Assignment: Return every line of the listing below, unchanged, from its first line to the line holding "You are a computer-use agent. The image", that line included.

Data for processing:
————————
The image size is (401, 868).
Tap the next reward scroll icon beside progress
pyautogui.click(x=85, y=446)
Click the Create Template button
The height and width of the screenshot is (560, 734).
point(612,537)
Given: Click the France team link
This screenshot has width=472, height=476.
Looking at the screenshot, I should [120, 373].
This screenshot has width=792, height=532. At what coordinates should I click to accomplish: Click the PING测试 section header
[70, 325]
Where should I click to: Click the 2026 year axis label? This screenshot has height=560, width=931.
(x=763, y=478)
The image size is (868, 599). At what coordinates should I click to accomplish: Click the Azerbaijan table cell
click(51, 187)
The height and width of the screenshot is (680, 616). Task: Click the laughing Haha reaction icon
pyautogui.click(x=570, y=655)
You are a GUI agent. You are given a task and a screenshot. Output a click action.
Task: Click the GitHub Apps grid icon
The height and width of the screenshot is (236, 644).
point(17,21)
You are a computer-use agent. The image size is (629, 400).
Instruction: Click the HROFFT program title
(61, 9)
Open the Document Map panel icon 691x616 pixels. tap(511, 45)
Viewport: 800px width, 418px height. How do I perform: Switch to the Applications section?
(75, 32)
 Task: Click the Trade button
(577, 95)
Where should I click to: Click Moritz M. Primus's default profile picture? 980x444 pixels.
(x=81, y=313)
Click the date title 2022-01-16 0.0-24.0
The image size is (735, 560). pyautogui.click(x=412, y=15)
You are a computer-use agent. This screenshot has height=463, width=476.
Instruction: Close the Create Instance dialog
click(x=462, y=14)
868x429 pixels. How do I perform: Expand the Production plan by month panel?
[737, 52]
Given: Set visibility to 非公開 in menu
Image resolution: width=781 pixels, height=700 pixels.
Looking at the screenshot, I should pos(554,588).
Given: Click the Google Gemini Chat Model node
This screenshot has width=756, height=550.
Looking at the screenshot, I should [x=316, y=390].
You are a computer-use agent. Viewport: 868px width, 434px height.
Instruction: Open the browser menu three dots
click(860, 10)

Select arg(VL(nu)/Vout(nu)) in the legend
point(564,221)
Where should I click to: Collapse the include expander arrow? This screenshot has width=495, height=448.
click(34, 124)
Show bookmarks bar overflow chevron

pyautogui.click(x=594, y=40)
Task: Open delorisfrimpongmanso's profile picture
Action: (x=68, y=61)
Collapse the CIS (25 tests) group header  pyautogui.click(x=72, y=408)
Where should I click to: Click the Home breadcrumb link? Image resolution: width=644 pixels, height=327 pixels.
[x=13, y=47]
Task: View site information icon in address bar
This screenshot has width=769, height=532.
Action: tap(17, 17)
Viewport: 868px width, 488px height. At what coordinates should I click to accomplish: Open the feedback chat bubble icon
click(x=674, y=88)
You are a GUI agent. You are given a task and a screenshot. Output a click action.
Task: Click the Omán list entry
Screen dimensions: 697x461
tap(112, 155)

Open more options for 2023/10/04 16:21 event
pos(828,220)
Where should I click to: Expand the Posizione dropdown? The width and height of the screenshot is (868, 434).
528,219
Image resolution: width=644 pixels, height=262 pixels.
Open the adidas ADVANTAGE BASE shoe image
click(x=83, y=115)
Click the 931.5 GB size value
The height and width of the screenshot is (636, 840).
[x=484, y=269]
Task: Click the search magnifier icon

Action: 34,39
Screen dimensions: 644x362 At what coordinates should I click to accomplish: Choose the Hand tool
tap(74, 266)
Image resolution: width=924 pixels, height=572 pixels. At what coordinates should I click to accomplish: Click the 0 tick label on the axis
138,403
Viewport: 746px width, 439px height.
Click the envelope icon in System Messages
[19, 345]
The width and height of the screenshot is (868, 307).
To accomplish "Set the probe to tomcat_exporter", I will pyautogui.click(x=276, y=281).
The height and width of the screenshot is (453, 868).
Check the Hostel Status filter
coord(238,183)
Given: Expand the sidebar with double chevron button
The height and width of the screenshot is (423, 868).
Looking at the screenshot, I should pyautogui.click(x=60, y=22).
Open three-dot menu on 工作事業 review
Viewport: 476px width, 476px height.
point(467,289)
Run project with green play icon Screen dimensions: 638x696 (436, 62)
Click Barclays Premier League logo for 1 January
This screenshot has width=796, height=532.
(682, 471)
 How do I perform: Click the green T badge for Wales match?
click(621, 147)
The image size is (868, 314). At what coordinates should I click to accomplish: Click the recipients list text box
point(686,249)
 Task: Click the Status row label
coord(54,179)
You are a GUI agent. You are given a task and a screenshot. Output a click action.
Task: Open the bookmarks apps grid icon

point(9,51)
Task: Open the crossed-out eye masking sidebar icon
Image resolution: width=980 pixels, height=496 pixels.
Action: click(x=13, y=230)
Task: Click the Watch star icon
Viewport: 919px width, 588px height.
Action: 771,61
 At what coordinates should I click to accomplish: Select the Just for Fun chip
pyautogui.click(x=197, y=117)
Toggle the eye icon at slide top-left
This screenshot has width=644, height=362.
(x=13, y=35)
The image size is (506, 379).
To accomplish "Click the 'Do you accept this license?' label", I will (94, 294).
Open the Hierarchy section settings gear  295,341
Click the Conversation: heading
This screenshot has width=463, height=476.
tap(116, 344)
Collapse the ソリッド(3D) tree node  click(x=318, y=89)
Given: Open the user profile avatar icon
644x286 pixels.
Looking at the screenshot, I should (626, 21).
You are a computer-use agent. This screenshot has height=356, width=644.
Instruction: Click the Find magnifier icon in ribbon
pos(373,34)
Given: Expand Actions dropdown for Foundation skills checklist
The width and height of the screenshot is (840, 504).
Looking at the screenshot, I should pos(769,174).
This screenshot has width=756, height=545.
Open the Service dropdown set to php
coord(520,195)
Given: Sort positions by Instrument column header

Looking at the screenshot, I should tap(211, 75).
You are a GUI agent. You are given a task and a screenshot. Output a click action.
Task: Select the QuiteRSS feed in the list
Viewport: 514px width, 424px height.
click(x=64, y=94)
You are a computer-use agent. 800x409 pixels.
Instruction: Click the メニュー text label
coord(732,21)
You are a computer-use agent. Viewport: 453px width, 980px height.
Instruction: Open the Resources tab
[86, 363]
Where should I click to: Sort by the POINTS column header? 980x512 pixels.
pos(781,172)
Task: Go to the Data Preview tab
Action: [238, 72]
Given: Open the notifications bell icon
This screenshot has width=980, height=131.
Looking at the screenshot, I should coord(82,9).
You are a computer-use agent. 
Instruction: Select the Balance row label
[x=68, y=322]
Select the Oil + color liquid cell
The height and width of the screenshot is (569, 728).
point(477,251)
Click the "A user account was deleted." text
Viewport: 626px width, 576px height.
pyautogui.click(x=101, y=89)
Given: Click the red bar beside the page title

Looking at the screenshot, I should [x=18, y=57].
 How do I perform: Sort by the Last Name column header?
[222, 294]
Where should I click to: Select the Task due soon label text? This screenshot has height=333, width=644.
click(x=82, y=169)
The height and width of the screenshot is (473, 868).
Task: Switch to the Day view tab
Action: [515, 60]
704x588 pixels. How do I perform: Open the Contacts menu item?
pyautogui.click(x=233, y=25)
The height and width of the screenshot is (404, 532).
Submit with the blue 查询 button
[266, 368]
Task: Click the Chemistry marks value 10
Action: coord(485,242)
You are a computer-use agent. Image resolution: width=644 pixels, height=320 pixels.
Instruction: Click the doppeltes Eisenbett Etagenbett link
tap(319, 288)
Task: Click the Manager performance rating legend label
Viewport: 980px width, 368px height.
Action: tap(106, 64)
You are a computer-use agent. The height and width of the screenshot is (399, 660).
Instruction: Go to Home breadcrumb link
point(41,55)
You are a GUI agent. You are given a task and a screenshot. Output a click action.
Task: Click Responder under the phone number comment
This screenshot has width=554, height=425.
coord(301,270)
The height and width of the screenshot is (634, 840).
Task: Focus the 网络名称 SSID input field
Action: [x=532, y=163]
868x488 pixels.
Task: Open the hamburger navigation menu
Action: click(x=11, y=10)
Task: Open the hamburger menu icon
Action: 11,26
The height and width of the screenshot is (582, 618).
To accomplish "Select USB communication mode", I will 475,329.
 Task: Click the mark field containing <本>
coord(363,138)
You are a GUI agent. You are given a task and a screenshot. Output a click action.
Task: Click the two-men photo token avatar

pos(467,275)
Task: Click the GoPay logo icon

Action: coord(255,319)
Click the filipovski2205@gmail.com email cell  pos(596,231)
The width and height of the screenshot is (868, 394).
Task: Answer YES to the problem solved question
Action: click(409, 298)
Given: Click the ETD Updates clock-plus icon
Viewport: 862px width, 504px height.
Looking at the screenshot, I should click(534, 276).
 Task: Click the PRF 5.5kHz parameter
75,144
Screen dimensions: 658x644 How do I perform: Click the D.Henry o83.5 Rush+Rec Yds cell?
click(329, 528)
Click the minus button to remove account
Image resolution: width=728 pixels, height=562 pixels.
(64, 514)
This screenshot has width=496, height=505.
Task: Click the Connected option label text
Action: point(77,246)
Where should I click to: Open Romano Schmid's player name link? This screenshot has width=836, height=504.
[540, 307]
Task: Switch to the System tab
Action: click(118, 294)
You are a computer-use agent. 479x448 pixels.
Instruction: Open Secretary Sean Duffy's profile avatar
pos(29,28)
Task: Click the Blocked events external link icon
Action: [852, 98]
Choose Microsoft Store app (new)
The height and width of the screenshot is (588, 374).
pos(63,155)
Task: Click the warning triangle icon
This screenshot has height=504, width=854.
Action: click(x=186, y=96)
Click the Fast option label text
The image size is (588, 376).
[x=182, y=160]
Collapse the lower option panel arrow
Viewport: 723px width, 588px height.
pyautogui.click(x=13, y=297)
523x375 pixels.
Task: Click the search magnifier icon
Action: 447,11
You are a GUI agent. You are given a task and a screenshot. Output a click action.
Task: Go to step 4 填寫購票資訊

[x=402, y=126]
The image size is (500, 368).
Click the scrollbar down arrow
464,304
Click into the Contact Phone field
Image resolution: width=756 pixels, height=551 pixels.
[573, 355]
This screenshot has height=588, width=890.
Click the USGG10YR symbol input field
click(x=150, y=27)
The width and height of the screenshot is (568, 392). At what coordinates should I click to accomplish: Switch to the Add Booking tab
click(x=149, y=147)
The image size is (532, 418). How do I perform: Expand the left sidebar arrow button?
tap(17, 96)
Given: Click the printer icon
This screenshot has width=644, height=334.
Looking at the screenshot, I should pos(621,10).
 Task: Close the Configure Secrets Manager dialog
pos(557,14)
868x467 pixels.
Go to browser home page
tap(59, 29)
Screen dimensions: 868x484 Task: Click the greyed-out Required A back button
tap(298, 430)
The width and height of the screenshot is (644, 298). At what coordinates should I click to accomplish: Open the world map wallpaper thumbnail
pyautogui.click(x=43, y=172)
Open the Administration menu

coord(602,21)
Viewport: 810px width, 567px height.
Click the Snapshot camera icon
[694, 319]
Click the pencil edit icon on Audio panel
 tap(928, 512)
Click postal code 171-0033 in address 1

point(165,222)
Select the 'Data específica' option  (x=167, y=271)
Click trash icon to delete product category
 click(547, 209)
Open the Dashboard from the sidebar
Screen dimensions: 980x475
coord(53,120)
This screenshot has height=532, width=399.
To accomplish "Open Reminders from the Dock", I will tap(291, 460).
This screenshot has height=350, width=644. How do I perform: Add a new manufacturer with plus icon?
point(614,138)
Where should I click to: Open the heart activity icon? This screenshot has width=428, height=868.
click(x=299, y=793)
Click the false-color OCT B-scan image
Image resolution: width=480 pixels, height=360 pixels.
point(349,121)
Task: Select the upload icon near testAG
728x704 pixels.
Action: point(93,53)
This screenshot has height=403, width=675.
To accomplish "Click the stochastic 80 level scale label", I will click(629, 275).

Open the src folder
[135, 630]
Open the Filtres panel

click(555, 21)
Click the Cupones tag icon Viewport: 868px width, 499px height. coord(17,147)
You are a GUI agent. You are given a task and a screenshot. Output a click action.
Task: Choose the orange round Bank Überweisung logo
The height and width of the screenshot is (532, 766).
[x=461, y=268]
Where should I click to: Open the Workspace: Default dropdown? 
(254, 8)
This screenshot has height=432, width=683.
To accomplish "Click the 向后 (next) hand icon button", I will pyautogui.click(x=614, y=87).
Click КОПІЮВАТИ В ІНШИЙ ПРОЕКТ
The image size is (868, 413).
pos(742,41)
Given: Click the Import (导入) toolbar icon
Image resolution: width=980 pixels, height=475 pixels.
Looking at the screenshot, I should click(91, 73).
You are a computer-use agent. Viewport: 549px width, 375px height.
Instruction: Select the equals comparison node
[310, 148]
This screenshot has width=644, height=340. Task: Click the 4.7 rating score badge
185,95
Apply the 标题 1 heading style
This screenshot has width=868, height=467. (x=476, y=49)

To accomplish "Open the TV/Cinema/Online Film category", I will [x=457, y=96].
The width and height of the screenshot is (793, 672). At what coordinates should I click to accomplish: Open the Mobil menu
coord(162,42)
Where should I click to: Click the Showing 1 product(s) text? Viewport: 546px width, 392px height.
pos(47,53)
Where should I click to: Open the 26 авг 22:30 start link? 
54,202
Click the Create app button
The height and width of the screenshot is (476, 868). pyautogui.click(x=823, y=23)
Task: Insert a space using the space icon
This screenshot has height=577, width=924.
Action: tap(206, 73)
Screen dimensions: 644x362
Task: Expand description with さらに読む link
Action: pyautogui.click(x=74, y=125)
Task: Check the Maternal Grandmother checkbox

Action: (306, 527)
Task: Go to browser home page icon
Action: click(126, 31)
————————
Task answer:
The image size is (401, 868).
Tap the next reward scroll icon beside progress
pyautogui.click(x=85, y=446)
Click the Create Template button
The height and width of the screenshot is (560, 734).
point(612,537)
Given: Click the France team link
This screenshot has width=472, height=476.
Looking at the screenshot, I should [120, 373].
This screenshot has width=792, height=532. At what coordinates should I click to accomplish: Click the PING测试 section header
[70, 325]
Where should I click to: Click the 2026 year axis label? This screenshot has height=560, width=931.
(x=763, y=478)
The image size is (868, 599). At what coordinates should I click to accomplish: Click the Azerbaijan table cell
click(51, 187)
The height and width of the screenshot is (680, 616). Task: Click the laughing Haha reaction icon
pyautogui.click(x=570, y=655)
You are a GUI agent. You are given a task and a screenshot. Output a click action.
Task: Click the GitHub Apps grid icon
The height and width of the screenshot is (236, 644).
point(17,21)
You are a computer-use agent. The image size is (629, 400).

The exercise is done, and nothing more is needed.